The increase in imports is the result of increasing demand for raw materials and rising prices.
China’s imports grew at the fastest pace in a decade in May, according to the news agency Reuters.
Imports grew by 51.1 per cent year-on-year in May, with the fastest growth rate since January 2011.
The growth is a result of growing demand for raw materials and rising prices. The closures caused by the pandemic have pushed up prices for coal, steel, iron ore and copper, for example.
Capital Economics leading economist Julian Evans-Pritchard therefore estimated that although imports increased in value terms, the volume of imports was likely to decrease in May.
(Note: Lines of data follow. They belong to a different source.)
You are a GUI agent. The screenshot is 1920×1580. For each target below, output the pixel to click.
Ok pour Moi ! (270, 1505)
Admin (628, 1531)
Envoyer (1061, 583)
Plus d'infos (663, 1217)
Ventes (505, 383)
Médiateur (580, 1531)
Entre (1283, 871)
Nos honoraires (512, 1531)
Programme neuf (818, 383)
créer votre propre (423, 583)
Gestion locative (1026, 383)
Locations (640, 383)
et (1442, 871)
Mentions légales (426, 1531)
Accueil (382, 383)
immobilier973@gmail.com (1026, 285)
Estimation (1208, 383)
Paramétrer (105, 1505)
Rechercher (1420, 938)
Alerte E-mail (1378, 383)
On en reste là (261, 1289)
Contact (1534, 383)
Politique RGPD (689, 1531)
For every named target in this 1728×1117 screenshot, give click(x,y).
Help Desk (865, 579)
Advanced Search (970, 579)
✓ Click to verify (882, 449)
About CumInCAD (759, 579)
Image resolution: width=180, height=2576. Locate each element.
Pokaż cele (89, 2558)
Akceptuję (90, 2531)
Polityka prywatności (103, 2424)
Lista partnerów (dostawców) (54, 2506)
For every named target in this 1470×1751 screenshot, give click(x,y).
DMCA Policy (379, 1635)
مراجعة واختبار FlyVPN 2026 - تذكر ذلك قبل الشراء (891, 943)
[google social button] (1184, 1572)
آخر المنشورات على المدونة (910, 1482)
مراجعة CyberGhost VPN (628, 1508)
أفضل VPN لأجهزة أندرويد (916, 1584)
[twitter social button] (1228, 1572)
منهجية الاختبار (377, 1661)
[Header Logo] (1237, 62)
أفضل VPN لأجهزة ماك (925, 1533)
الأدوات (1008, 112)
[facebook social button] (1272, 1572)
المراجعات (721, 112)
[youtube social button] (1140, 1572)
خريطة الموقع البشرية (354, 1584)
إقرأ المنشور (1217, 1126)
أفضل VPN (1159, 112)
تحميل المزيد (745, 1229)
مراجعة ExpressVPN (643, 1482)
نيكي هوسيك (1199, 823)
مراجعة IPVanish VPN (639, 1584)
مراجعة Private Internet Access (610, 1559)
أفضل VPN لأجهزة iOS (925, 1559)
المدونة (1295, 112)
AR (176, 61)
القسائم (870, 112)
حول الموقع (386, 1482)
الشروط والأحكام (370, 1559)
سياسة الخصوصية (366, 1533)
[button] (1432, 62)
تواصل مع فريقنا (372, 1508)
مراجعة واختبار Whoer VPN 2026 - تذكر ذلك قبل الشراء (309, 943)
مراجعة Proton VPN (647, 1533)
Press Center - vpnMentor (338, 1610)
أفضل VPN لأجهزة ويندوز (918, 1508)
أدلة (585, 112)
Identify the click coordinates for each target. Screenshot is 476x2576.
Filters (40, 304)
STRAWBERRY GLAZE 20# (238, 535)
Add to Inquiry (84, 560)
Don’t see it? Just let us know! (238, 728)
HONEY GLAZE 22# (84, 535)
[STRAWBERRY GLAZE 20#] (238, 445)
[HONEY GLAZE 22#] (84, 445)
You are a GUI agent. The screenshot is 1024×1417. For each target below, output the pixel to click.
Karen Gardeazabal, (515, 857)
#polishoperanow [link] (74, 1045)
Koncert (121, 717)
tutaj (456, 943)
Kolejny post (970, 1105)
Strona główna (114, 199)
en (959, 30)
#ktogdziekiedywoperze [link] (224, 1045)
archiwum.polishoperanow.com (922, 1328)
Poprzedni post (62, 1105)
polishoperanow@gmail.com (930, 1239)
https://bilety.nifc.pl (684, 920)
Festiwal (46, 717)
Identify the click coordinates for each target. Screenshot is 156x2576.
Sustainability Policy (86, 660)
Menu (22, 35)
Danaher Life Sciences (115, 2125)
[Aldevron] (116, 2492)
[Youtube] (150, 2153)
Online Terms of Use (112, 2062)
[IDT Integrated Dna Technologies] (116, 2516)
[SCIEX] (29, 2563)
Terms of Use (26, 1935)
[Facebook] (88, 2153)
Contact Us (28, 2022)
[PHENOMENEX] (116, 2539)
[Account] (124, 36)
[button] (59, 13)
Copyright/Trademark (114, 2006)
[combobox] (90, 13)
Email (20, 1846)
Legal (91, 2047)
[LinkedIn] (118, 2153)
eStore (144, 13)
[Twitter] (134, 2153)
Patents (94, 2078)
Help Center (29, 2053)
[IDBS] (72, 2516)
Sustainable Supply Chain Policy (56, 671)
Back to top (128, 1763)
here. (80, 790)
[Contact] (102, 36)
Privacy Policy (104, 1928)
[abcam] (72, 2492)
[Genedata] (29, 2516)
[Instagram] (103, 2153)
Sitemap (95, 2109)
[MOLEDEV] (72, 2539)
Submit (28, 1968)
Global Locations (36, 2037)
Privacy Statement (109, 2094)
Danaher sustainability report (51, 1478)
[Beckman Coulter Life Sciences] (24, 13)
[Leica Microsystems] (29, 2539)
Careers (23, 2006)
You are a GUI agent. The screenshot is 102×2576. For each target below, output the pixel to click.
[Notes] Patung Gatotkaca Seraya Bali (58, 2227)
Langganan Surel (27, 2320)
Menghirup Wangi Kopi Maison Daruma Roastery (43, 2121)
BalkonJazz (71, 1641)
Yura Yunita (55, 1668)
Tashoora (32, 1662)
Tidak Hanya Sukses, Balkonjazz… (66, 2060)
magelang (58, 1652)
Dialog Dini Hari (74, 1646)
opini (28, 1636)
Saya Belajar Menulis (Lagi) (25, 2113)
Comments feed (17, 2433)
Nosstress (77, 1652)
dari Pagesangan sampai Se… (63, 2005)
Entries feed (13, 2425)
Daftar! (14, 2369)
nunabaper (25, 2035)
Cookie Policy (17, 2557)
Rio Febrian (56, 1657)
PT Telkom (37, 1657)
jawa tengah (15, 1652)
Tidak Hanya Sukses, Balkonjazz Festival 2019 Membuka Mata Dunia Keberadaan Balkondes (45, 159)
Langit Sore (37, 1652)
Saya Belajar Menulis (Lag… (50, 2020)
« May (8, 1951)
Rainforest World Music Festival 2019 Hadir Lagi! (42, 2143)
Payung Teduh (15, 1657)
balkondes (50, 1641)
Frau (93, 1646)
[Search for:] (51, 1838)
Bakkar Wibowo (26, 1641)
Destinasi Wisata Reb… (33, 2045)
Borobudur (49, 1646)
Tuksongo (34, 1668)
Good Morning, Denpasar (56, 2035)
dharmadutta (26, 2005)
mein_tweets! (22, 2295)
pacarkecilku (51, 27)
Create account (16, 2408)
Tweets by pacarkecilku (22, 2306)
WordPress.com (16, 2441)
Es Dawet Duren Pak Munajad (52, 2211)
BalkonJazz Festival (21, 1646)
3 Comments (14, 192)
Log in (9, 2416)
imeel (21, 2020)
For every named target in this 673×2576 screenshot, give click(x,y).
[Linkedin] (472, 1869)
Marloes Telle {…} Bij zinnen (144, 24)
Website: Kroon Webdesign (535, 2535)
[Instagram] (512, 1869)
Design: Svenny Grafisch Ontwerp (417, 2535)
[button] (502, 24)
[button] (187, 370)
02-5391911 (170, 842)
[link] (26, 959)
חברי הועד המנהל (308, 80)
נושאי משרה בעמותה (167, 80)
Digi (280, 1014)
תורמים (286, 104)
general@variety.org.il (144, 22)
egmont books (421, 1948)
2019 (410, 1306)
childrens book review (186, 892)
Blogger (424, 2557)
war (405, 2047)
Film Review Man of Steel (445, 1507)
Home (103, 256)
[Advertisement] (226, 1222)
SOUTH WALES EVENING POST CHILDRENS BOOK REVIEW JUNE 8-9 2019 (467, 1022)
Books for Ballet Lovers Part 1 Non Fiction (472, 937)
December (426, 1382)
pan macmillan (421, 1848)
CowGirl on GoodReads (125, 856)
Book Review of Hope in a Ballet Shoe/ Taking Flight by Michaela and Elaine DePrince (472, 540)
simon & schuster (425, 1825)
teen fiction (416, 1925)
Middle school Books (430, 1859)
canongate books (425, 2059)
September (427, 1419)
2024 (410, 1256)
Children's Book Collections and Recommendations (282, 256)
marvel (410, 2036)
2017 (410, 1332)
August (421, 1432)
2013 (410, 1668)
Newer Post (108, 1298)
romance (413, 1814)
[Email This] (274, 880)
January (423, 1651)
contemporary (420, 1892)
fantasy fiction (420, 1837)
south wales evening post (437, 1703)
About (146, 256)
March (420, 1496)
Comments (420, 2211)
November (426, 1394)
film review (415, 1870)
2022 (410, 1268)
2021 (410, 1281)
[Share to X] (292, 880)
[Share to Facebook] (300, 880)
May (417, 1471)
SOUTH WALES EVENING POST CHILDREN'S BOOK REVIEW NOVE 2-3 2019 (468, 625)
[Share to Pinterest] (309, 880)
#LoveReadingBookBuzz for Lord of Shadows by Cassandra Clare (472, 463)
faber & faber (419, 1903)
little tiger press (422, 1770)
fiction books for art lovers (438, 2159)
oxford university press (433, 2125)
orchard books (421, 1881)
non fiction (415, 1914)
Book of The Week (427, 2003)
“Once again, the reason is supply constraints – incoming deliveries of semiconductors continued to decline. The same was true for imports of industrial metals, ”says Evans-Pritchard.
China’s exports have grown more slowly than expected. In dollar terms, exports grew by 27.9 per cent year-on-year in May. Growth was 32.3 percent in April, with analysts pushing up 32.1 percent for May.
Although the rapid recovery in developed markets has strengthened demand for Chinese products, growth has been slowed by global semiconductor shortages, rising raw material and freight costs, a logistics bottleneck and a strengthening yuan, among others.
The coronavirus pandemic has also played a role in slowing growth. Large shipping companies have warned their customers about cargo congestion due to coronavirus infections by Shenzhen port staff.